Indeed, were it not for the Coastal Commission,
Venice would be unrecognizable: hotels would dot the ocean front and Pacific Av;
a major road would bisect the community; the canals and Ballona Lagoon would be
deep dredged allowing motorized boats to ply the waterways; and hundreds of
units of affordable housing would not exist. This didn't happen because
community activists successfully appealed these development schemes to the
Coastal Commission. So, reports that the court had put the commission in
jeopardy sent shock waves through the community.
These shock waves were felt throughout
the state as well. Drive the coast highway and you'll be struck by what you
don't see as much as what you do. Wetlands that aren't filled by developments,
access to beaches that didn't exist before, oil rigs that aren't there, dwarf
forests that you can walk through, mountains unspoiled by housing developments,
views not blocked by hotels or Wal-Marts. The effect the Coastal Commission has
had on our precious coast and the people of California is incalculable. And, is
taken for granted.
Taken for
granted, in part, because almost half the people living in California today are
too young to remember a time before Proposition 20, which established the
commission, was passed in 1972. In large measure, however, its because so many
of us have simply gotten used to the commission being there that we have
forgotten the work it has done.
But,
contrary to rumor and innuendo, the court did not strike down the Coastal Act
nor did the court abolish the Coastal Commission. What the court did do, in a
very narrowly drawn opinion, is to declare that the legislature has too much
control over the commissioners it
appoints.
A little background will
help. In order to defend the commission from undue influence by a single branch
of the government, the Coastal Act of 1976 was crafted to give each house of the
legislature and the governor an equal number of appointments to the commission.

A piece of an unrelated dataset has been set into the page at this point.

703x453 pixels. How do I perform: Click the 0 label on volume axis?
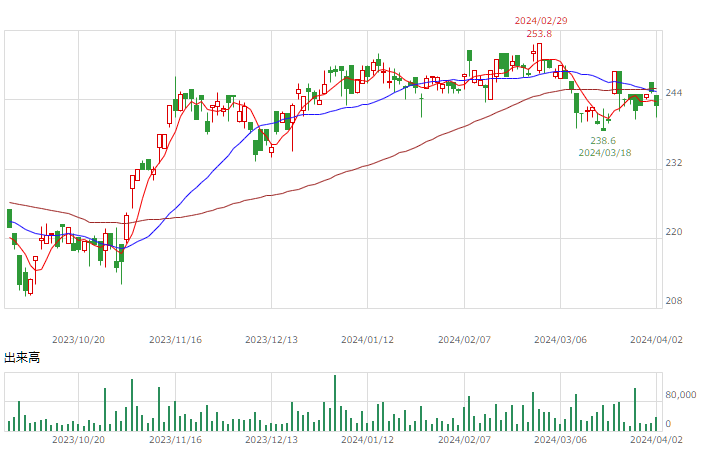coord(668,424)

Thus, the Senate Rules Committee, the Speaker of the Assembly and the Governor
each appoints 4 commissioners to 2-year terms. This is similar to the process
used in appointing members to many of the state's regulatory boards and
commissions. But the Coastal Act is different in one crucial respect and that
difference is the linchpin of the court's decision.

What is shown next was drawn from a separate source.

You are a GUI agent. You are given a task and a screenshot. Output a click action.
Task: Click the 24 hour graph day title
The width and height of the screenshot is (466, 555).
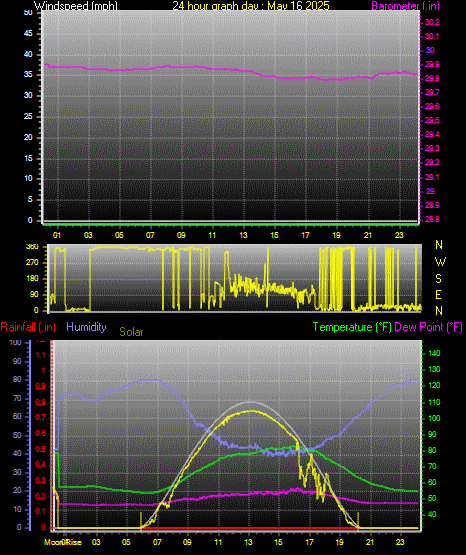[251, 6]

The Coastal Act allows appointees two
year terms at the pleasure of the appointing authority. In other words,
commissioners can be removed at will. To quote directly from the court's
opinion:
"The flaw is that the
unfettered power to remove the majority of the Commission's voting members, and
to replace them with others, if they act in a manner disfavored by the Senate
Committee on Rules and the Speaker of the Assembly makes those commission
members subservient to the
Legislature."
Ironically, this is the
opposite view of the anti-commission people who brought the suit that resulted
in this decision. Their view has always been that the commission is out of
control, unfettered by any agency of government. Meaning, of course, that the
commission could over-rule local government decisions where developers have far
greater influence to the detriment of the public. In other words, lets go back
to the bad old days when the coast was for sale and the public be
damned!
So, what can be done?
The Coastal Commission has taken the
first steps. In early January, the commission voted to: first, appeal to the
court to rehear this matter; second, to appeal the decision to the California
Supreme Court if the appellate court refuses a rehearing. In either case, the
court decision would be stayed during the appeal process and the commission
would continue to function normally. It should be noted that either the
appellate court or the supreme court can simply strike the "offending" language
from the Coastal Act and that would be that.

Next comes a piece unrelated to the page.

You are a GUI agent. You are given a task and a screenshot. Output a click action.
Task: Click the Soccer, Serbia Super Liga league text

There is also the strong possibility
that the matter would go to the state legislature, especially if the court
refuses either appeal. And here there are many possibilities. The legislature
could simply vote to strike the section of the Act that allows for removal of
commissioners at will and satisfy the court's decision. But when such a change
takes effect is also an issue. So, many are urging the governor to call a
special session of the legislature because a change in a special session takes
effect in 90 days while the same change in a regular session would not take
effect until next year. Is this complicated
enough?
If not, consider the fact that
there is some movement out there to increase the number of commissioners so that
the governor would get to chose the majority rather than the same number as the
senate and assembly. Imagine what the commission would have looked like under
Pete Wilson or Ronald Reagan if that were the law when they were governor.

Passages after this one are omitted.